WORK ITEM:
Please repeat exactly the lines from the one containing "You are a computer-use agent." to the end of the entries below, both included, and omit all pictures.
○ ○ ○
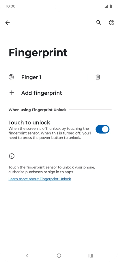
Task: Tap the Touch to unlock description text
Action: click(50, 133)
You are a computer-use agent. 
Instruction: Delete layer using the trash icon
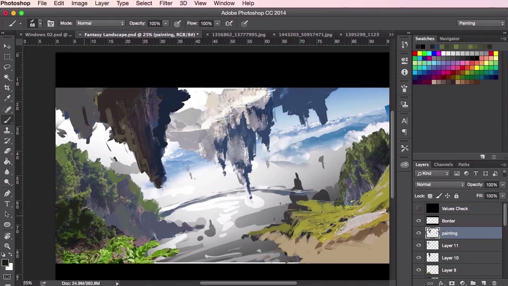494,283
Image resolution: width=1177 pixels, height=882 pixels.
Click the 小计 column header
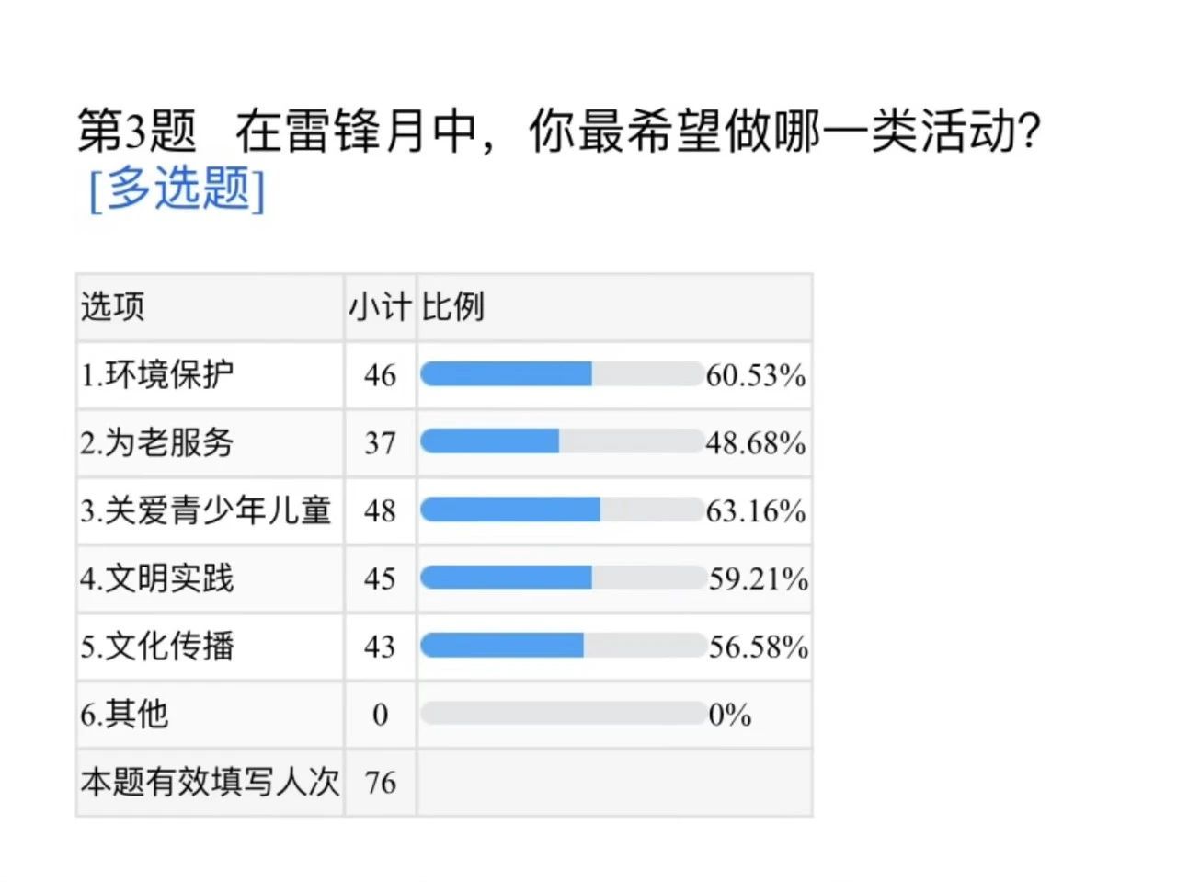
○ ○ ○
REPLY:
You are a computer-use agent. 
Instruction: Delete layer using the trash icon
494,283
Image resolution: width=1177 pixels, height=882 pixels.
Click the 小计 column header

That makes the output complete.